• **SELECTED TEXT**
--------------------
The feeder, crusher, power source and conveyor are attached to a frame 6. Legs 7 for moving the device are also attached in an articulated manner to the frame 6. In this embodiment there are six legs 7, as is shown in FIG. 2 as well. FIG. 2 shows the processing device from below, without the conveyor belt of the conveyor. The legs 7 are attached to the frame in relation to the center of gravity so that the frame 6 is substantially horizontal when the device is moved. The legs are placed in the frame 6 in relation to the processing device 1 so that one leg is in the front end A of the device, i.e. below the feeder 2, and one leg is in the back end B of the device, i.e. below the conveyor 4. The remaining four legs are placed on both sides of the frame in pairs so that the legs on opposite sides of the frame are at the same point in relation to the length of the frame. As can be seen in FIGS. 1 and 2, the legs 7 attached on the long sides 6a and 6b of the frame are attached on the outside of the frame. In an embodiment of FIG. 1 the processing device 1 is shown in a working position, where the frame is lowered onto a base, i.e. on the ground and the support plates 12 of the legs 7 have also been taken to the ground to support the device. In addition, the device comprises a control unit 30, whose operation is described more in detail later.
--------------------
• **RECORDS SUPPLIED**
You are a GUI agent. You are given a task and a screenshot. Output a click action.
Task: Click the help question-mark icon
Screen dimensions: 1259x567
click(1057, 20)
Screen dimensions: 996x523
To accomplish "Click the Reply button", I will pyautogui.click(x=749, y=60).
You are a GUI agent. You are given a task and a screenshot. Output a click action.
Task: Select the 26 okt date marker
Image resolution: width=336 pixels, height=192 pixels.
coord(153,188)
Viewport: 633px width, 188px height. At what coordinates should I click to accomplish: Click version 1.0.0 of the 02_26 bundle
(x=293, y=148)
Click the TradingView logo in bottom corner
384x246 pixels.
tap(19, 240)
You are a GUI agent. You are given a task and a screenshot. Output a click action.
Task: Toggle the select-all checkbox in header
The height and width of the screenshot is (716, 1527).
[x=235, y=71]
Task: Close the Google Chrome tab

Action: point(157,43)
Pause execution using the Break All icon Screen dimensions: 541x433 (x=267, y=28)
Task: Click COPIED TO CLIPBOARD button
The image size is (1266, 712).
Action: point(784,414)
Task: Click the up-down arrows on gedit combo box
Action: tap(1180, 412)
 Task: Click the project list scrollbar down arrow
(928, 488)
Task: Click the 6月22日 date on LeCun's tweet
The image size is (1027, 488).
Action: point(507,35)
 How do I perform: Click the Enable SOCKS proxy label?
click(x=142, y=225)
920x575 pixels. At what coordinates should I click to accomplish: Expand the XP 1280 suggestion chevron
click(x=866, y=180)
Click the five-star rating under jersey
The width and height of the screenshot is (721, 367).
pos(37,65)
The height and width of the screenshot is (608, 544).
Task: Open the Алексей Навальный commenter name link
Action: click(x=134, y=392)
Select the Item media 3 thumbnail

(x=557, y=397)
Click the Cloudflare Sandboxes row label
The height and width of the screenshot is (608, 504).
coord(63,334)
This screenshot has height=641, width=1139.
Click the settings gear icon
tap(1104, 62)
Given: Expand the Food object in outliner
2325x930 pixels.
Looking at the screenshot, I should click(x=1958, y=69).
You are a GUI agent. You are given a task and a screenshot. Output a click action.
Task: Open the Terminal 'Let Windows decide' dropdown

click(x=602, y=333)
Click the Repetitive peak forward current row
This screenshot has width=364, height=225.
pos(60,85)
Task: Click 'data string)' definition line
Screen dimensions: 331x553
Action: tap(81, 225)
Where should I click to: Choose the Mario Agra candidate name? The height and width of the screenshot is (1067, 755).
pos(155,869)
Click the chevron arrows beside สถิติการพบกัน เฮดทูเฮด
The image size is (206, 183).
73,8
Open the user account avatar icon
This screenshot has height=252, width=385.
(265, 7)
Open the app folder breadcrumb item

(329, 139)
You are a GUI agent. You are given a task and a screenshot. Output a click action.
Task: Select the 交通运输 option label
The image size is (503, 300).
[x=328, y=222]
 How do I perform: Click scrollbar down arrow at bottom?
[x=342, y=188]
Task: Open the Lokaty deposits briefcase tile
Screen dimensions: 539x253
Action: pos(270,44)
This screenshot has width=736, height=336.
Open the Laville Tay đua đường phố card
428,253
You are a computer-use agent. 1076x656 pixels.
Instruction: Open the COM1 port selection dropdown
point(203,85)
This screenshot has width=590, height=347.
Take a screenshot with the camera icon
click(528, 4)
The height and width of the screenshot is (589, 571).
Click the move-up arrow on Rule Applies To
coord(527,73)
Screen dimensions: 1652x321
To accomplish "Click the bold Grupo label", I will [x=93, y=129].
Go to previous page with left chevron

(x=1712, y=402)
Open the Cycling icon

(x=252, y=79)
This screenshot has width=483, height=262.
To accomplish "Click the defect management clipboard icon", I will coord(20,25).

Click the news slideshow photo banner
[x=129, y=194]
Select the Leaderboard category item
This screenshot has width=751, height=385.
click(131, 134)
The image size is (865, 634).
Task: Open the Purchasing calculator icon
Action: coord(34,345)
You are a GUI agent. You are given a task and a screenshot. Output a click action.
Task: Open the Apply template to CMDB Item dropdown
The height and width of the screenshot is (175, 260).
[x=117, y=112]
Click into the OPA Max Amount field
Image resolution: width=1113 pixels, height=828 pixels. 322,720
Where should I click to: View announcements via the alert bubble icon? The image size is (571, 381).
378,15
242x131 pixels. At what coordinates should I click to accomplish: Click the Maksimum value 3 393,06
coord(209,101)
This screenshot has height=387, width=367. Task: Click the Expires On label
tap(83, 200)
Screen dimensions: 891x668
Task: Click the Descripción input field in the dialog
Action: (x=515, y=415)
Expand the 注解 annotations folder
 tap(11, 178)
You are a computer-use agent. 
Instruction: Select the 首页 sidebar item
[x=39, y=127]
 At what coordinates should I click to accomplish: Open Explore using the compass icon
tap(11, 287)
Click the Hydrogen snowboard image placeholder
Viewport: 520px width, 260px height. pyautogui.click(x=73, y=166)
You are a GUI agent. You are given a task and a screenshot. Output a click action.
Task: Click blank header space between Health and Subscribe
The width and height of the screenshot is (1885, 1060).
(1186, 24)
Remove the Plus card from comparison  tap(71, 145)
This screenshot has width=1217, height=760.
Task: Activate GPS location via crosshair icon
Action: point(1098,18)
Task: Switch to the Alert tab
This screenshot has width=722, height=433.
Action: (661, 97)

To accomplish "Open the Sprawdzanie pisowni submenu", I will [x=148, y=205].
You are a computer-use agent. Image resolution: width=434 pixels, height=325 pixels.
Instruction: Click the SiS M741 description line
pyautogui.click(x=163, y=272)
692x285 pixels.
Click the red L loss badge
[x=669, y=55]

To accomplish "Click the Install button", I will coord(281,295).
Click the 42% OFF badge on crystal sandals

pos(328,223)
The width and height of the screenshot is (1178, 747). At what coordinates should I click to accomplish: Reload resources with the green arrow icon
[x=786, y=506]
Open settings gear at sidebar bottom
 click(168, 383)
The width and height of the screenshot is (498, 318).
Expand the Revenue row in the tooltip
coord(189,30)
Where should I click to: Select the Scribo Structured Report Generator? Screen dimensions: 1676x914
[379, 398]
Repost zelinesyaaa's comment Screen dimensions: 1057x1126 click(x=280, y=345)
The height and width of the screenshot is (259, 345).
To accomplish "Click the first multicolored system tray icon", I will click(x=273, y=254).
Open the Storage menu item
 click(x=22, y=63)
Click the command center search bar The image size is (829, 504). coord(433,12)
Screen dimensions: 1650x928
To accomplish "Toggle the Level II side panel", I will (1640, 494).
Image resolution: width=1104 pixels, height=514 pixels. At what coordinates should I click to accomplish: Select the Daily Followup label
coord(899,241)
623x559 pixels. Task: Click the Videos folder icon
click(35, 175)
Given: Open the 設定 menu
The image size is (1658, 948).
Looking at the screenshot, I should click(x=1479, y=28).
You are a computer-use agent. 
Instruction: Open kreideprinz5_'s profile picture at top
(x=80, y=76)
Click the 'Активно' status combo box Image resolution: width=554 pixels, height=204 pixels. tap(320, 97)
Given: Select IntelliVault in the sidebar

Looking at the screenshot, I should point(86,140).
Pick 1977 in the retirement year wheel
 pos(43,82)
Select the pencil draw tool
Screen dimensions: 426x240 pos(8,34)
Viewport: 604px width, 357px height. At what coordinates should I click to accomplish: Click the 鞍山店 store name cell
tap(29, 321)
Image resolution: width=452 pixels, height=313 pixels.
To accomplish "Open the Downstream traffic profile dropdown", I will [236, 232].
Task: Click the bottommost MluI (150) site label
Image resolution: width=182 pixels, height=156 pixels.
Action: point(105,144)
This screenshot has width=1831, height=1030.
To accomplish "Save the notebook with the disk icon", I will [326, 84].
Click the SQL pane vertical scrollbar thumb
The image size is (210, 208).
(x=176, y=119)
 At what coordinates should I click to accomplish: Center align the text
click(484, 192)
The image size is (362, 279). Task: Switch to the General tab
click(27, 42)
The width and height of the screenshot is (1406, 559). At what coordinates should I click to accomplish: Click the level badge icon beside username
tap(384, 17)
--------------------
Do these statements agree with the passage on the frame and legs: (a) the device in this embodiment has six legs, (b) the legs on the long sides of the frame are attached on the inside of the frame, (c) FIG. 2 shows the processing device from above? Answer yes or no for each, quoting the deciding words of the passage.

• **RIGHT ANSWER**
(a) Yes: "In this embodiment there are six legs 7"
(b) No: "the legs 7 attached on the long sides 6a and 6b of the frame are attached on the outside of the frame"
(c) No: "FIG. 2 shows the processing device from below"